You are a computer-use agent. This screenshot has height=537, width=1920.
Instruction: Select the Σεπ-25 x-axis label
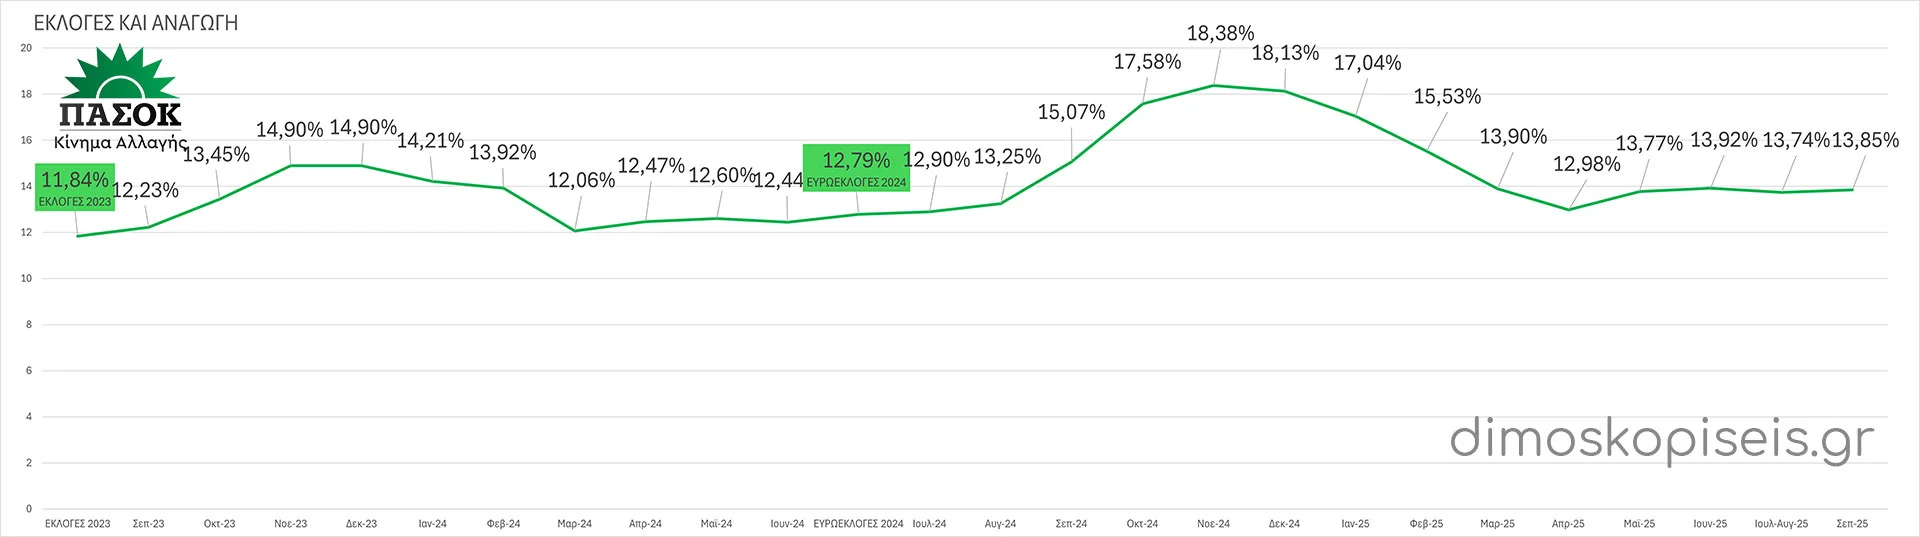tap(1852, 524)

==

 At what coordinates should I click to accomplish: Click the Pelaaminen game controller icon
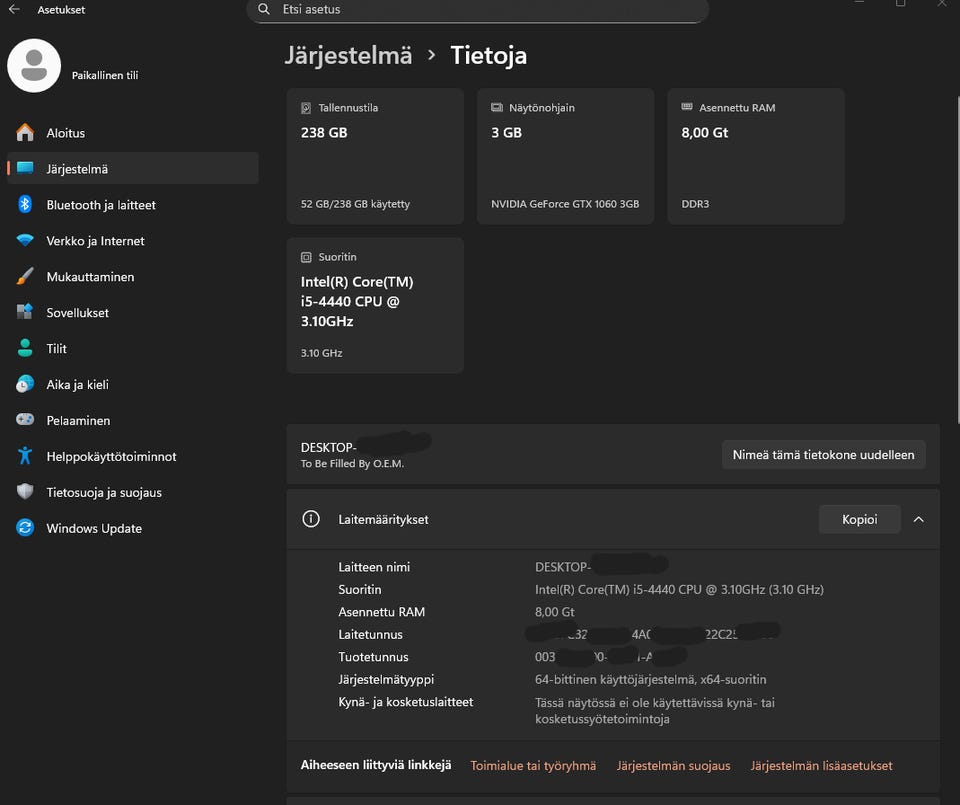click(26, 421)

■ What is required
Format the rows from the line with "At what coordinates" to the line with "click(26, 421)" as a JSON list of strings, with one string per line and blank lines skipped. Leave the pictures out.

■ Final answer
[
  " At what coordinates should I click to accomplish: Click the Pelaaminen game controller icon",
  "click(26, 421)"
]